* Dataset extract

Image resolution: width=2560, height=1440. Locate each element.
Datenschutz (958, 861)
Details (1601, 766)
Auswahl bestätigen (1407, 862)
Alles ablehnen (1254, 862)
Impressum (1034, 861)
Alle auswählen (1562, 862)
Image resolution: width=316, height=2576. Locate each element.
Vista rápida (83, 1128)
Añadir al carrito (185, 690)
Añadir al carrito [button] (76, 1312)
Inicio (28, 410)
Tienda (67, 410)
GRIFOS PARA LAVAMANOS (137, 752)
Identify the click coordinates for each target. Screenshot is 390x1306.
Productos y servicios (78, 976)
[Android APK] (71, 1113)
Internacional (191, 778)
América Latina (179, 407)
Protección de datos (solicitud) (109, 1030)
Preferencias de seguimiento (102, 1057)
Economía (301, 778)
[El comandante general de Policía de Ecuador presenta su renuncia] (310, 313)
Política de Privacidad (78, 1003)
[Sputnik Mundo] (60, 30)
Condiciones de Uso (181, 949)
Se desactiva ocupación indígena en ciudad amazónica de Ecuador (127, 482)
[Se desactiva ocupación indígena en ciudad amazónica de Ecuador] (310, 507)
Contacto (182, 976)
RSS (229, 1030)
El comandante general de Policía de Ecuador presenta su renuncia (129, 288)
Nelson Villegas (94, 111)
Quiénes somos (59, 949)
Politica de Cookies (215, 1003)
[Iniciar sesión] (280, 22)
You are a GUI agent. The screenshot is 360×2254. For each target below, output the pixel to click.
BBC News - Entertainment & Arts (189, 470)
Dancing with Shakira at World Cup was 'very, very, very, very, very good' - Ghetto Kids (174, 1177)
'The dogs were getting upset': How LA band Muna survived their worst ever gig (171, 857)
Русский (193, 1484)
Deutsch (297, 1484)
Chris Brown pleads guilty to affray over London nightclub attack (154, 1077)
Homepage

* What this task involves
Which lines above carry the string "amazónica"? Copy those lines.

* Output
Se desactiva ocupación indígena en ciudad amazónica de Ecuador (127, 482)
[Se desactiva ocupación indígena en ciudad amazónica de Ecuador] (310, 507)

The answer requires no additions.